The rules announced this month prohibit judges from blogging and tweeting controversial opinions about cases, even if those opinions are expressed anonymously. The guidance has been reported to have come into effect immediately. The rules apply to all those who hold judicial office in UK Courts and Tribunals, including barristers working as part times judges.
Those having posted comments on blogging sites such as twitter in the past have been warned to delete the comments or face sanctions.
The new rules have been laid down by Lord Justice Goldring (one of the UK’s most senior judges) who has commented:
- “Judicial office holders should be acutely aware of the need to conduct themselves, both in and out of court, in such a way as to maintain public confidence in the impartiality of the judiciary”.
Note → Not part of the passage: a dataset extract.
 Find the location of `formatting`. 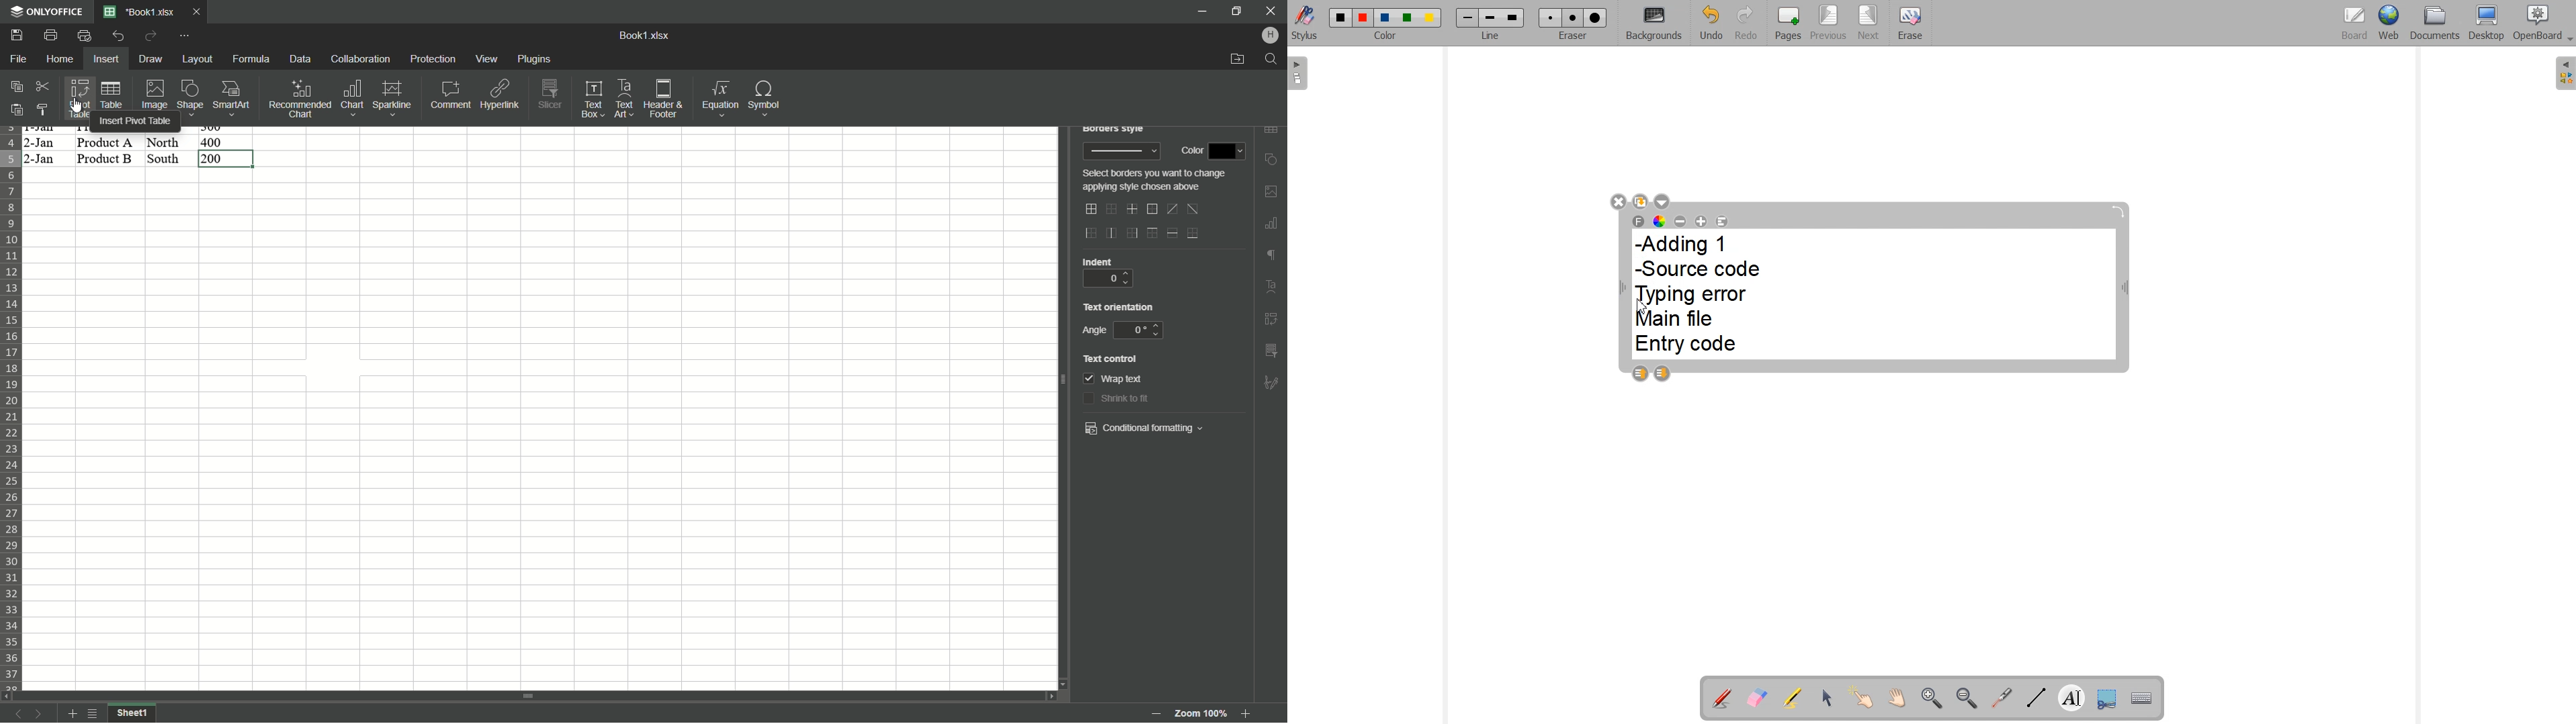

- “Blogging by members of the judiciary is not prohibited. However, officer holders who blog (or who post comments on other people’s blogs) must not identify themselves as members of the judiciary. They must also avoid expressing opinions which, were it to become known that they hold judicial office, could damage public confidence in their own impartiality or in the judiciary in general.”
- “The above guidance also applies to blogs which purport to be anonymous. This is because it is impossible for somebody who blogs anonymously to guarantee that his or her identity cannot be discovered”.
- “Judicial office holders who maintain blogs must adhere to this guidance and should remove any existing content which conflicts with it forthwith. Failure to do so could ultimately result in disciplinary action”.
The Office for Judicial Complaints announced in June this year that the UK’s only Romany Magistrate Mrs Shay Clipson had resigned. The resignation was in response to a letter requesting her to remove comments from an internet blog that were deemed ‘inappropriate’, warning her, that if the comments were not removed and if she did not refrain from commenting in such a manner, she would be dismissed from her post as a Magistrate.
The second most senior judge in the country Lord Neuberger has commented that members of the judiciary are in danger of “devaluing the coinage” by giving too many public talks and “risk undermining” their independence by commenting on Government policy.
As senior judges are allowed to publish articles, books and give interviews, it has been reported that there has been a great deal of antagonism in legal circles in response to the official guidance.